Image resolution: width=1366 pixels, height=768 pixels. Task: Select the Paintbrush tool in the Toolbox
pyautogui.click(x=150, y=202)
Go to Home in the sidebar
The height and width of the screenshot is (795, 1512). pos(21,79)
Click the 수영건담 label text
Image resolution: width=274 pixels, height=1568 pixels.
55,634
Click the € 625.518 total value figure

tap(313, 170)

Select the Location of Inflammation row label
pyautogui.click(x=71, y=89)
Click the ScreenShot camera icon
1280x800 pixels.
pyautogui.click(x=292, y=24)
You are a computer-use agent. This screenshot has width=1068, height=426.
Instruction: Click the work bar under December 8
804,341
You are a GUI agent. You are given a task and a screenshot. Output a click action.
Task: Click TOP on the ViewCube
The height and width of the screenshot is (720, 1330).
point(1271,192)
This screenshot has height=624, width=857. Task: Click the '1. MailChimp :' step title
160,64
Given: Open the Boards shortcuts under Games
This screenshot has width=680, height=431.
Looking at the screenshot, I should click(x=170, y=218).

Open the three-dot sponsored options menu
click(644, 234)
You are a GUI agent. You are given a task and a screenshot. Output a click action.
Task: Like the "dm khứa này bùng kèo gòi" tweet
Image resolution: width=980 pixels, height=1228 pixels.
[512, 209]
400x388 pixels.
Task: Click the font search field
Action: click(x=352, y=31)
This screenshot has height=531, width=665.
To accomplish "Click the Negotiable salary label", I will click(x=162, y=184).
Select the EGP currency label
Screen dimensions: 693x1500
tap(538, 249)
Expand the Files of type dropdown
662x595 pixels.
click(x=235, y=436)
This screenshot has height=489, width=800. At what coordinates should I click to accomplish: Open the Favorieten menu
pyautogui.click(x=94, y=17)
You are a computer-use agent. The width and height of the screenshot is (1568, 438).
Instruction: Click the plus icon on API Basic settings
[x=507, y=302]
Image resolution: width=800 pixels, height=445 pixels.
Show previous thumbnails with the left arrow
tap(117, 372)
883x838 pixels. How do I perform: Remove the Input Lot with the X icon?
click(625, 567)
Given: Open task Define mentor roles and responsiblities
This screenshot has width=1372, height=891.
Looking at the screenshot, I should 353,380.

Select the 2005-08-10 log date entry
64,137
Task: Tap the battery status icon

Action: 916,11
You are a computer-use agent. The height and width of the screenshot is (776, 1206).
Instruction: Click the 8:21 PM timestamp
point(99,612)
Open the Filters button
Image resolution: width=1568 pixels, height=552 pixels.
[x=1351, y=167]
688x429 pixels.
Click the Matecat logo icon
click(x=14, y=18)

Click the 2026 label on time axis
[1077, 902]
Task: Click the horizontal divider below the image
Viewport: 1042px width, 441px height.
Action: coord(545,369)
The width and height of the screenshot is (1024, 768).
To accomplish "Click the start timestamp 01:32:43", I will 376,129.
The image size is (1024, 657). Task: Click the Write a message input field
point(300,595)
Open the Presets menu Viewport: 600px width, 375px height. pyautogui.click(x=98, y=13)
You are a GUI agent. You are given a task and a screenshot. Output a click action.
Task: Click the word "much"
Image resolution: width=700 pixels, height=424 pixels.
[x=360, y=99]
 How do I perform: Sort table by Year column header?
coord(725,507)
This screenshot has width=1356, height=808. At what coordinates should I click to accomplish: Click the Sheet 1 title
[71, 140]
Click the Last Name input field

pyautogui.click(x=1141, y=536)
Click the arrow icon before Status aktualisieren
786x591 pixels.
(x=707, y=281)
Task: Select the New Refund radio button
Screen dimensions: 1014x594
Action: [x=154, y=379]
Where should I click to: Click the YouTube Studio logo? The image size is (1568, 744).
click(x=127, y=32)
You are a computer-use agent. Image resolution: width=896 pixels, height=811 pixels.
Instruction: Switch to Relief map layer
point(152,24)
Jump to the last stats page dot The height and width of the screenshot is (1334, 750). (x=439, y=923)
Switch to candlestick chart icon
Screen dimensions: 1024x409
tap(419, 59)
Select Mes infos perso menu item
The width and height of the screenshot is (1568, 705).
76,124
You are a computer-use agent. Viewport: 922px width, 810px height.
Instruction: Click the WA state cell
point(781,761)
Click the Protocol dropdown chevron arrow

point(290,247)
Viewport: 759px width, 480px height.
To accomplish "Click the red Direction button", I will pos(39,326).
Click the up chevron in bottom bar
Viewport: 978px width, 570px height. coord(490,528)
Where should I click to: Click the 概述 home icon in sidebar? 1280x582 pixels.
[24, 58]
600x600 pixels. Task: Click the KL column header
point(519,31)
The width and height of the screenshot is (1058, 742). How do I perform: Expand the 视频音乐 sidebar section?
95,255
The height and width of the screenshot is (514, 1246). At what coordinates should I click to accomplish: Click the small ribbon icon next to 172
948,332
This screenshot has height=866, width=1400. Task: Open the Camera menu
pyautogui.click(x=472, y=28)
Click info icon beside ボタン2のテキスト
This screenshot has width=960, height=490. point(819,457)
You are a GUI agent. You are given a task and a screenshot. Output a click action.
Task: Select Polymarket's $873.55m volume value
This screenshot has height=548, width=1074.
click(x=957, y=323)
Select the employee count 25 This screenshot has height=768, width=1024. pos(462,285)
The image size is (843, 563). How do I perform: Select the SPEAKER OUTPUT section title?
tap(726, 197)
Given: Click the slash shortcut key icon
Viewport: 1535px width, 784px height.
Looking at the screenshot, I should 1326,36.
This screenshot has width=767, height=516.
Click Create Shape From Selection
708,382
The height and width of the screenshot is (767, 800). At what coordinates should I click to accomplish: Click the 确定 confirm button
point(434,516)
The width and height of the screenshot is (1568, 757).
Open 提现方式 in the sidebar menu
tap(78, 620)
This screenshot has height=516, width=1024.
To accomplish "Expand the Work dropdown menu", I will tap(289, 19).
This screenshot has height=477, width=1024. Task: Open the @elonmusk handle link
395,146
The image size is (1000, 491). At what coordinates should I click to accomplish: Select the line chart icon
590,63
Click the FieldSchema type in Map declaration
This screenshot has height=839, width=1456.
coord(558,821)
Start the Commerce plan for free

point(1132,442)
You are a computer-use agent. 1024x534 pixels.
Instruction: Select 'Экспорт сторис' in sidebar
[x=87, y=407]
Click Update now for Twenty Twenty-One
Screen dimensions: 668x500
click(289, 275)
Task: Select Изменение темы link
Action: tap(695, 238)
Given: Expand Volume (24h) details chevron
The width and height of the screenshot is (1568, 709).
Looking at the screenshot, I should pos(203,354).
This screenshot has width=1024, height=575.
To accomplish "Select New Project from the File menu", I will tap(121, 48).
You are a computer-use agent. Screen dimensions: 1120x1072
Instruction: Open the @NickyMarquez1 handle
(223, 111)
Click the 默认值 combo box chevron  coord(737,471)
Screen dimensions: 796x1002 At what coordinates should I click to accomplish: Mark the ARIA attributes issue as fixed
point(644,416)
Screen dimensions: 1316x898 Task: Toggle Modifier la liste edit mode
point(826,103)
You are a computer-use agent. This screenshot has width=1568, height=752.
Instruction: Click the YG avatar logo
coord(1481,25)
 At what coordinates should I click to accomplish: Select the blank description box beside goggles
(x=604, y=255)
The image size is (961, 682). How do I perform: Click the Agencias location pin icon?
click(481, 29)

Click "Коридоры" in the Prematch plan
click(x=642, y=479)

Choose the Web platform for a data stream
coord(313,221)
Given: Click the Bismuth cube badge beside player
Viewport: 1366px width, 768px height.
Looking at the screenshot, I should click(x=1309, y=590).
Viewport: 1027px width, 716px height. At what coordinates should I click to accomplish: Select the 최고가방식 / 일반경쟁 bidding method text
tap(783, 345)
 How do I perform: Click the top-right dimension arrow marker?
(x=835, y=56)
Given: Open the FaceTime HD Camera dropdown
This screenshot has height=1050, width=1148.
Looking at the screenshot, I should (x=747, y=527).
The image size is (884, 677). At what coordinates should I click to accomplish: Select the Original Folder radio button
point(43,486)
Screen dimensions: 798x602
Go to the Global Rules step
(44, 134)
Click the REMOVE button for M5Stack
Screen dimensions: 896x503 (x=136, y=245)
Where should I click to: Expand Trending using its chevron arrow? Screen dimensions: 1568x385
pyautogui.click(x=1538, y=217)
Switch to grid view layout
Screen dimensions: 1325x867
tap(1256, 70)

• _Problem to work on_: Transcribe only, please, the lines from the first line of the records through the line with "Expand the Files of type dropdown". Both of those lines are included.

• _Response_:
Image resolution: width=1366 pixels, height=768 pixels. Task: Select the Paintbrush tool in the Toolbox
pyautogui.click(x=150, y=202)
Go to Home in the sidebar
The height and width of the screenshot is (795, 1512). pos(21,79)
Click the 수영건담 label text
Image resolution: width=274 pixels, height=1568 pixels.
55,634
Click the € 625.518 total value figure

tap(313, 170)

Select the Location of Inflammation row label
pyautogui.click(x=71, y=89)
Click the ScreenShot camera icon
1280x800 pixels.
pyautogui.click(x=292, y=24)
You are a computer-use agent. This screenshot has width=1068, height=426.
Instruction: Click the work bar under December 8
804,341
You are a GUI agent. You are given a task and a screenshot. Output a click action.
Task: Click TOP on the ViewCube
The height and width of the screenshot is (720, 1330).
point(1271,192)
This screenshot has height=624, width=857. Task: Click the '1. MailChimp :' step title
160,64
Given: Open the Boards shortcuts under Games
This screenshot has width=680, height=431.
Looking at the screenshot, I should click(x=170, y=218).

Open the three-dot sponsored options menu
click(644, 234)
You are a GUI agent. You are given a task and a screenshot. Output a click action.
Task: Like the "dm khứa này bùng kèo gòi" tweet
Image resolution: width=980 pixels, height=1228 pixels.
[512, 209]
400x388 pixels.
Task: Click the font search field
Action: click(x=352, y=31)
This screenshot has height=531, width=665.
To accomplish "Click the Negotiable salary label", I will click(x=162, y=184).
Select the EGP currency label
Screen dimensions: 693x1500
tap(538, 249)
Expand the Files of type dropdown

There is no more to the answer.